Przed nami znowu ważny mecz, zresztą tylko takie nam zostały. Bo z górą każdy chce wygrywać, a z dołem lipa przegrywać .Zagramy z rewelacją ligi Perspektywą Łomża. Śmiało można tak o tym zespole powiedzieć. Jesienią byłem na meczu w Łomży i wydawało mi się, że drużyna gra prostą piłkę, do przodu i coś wpadnie. Liga pokazała, że to nie tylko to, bo aktualnie są na 2 miejscu w tabeli, strzelili najwięcej bramek, a obronę mają jedną z lepszych.

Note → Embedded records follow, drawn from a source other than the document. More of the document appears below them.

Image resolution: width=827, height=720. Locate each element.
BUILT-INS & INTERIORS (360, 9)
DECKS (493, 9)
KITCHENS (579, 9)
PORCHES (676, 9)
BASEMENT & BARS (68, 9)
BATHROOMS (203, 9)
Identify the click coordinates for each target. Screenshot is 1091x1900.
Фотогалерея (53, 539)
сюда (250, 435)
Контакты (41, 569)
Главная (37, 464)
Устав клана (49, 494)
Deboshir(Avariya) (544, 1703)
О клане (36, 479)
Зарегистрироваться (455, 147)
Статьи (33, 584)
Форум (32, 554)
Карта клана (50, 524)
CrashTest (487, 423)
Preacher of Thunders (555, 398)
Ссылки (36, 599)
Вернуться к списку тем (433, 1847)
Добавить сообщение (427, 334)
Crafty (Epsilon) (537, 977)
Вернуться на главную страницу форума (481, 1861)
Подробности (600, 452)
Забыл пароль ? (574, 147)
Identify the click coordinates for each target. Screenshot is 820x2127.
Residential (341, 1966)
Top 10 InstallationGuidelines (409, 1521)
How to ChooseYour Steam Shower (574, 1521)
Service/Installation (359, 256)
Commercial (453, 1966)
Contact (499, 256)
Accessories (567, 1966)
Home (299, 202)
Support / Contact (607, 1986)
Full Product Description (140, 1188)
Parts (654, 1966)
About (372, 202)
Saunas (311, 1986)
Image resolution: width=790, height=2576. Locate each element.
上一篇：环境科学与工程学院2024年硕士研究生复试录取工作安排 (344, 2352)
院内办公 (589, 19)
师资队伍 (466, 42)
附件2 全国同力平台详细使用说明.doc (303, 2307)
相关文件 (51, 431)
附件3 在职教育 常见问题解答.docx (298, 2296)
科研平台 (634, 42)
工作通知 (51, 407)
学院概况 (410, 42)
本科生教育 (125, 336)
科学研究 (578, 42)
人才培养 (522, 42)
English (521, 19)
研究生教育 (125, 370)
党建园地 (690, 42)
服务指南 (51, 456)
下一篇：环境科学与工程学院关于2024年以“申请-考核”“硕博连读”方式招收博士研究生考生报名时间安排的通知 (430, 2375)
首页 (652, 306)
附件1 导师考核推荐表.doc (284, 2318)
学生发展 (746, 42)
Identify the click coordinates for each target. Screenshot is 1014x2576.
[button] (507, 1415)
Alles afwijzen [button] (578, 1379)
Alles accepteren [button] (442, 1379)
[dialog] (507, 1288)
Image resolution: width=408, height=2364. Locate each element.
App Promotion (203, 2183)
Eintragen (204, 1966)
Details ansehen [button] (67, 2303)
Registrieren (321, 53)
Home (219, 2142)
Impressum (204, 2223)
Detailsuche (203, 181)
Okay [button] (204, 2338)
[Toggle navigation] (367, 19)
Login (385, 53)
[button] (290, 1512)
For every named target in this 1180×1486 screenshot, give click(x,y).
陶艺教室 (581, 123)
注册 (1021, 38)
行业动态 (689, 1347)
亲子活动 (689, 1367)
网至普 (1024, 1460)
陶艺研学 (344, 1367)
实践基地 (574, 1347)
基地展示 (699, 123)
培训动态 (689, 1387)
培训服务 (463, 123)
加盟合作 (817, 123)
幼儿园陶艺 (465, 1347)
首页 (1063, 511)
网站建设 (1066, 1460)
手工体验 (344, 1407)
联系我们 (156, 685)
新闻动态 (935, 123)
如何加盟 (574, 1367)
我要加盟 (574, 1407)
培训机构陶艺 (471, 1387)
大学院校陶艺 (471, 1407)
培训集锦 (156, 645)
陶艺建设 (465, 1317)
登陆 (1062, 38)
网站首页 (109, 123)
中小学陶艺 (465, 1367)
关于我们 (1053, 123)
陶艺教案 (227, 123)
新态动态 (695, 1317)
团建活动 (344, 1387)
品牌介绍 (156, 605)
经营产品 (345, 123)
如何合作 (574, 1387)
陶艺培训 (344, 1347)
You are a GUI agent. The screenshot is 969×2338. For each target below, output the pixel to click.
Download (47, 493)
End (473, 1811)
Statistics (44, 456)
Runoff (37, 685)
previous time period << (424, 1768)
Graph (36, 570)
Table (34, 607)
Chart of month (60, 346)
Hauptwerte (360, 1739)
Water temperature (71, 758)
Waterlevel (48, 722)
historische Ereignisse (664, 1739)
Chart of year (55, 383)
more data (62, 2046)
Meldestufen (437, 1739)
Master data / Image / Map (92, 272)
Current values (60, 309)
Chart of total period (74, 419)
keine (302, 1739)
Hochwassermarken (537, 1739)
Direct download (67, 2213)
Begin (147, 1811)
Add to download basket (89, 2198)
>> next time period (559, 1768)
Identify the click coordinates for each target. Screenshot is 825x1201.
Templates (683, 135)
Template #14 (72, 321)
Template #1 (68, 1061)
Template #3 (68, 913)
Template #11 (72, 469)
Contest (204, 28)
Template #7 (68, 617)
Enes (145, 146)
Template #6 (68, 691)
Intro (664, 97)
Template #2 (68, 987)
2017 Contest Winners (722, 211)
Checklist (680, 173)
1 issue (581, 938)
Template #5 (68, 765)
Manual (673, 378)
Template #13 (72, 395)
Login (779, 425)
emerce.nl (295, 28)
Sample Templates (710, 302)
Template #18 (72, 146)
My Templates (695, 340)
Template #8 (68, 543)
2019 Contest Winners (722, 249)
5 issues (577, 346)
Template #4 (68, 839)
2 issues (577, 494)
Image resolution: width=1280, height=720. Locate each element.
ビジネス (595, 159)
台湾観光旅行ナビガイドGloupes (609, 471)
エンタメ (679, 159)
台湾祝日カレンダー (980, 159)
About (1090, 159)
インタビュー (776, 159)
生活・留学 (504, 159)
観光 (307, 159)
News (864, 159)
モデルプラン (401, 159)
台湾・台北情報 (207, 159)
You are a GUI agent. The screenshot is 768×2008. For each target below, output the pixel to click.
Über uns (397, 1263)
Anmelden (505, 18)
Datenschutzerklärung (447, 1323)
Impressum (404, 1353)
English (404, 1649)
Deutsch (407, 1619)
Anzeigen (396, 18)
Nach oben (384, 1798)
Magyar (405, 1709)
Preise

Rozpoczęli rundę od sporej niespodzianki, przegrywając z Wizną. My również mięliśmy ostrą wpadkę, ale zasłużoną, bo z Wasilkowem byliśmy dużo słabsi.Patrząc na tabelę i fakt, że gramy u siebie mecz zapowiada się emocjonujący. Perspektywa przyjedzie po trzy punkty, a my chcemy odbić się po ostatniej porażce. Gorzej zagrać raczej się nie da, tak, więc będzie ciekawie.
Szkoda tylko, że stan naszej murawy nie jest najlepszy, do tej pory jeden z lepszych w województwie, a teraz jedno z wielu boisk, szkoda. Władze klubu powinny przyjrzeć się płycie po treningach Jagielloni, niestety, ale jest coraz gorzej.
Nie ma, co też zwalać na płytę, bo goście będą mieli taką samą. Musimy zacisnąć zęby i zapier… ile, kto ma sił. Walka, zaangażowanie i przede wszystkim gra drużynowa. Trzeba myśleć i wybierać najprostsze rozwiązania, bez piętek i takich tam.Tak naprawdę Łomża ma tylko jeden punkt przewagi nad nami, gdyż mecz z Sokołem II będzie powtórzony i 3 punkty mogą jeszcze zmienić adresata.Nie ma, co więcej pisać, gdyż każdy wie, co się działo w Wasilkowie, kto jak grał, to już nie jest ważne. Ważne jest jak podejdziemy do tego meczu i czy podniesiemy rękawice, bo bez serca i walki punkty mogą odjechać 80 km.
Więc w najbliższą niedzielę o 13:00 WALCZYMY z Perspektywą. Warto przyjść i zobaczyć po zapowiada się bardzo ciekawy mecz, zapraszamy.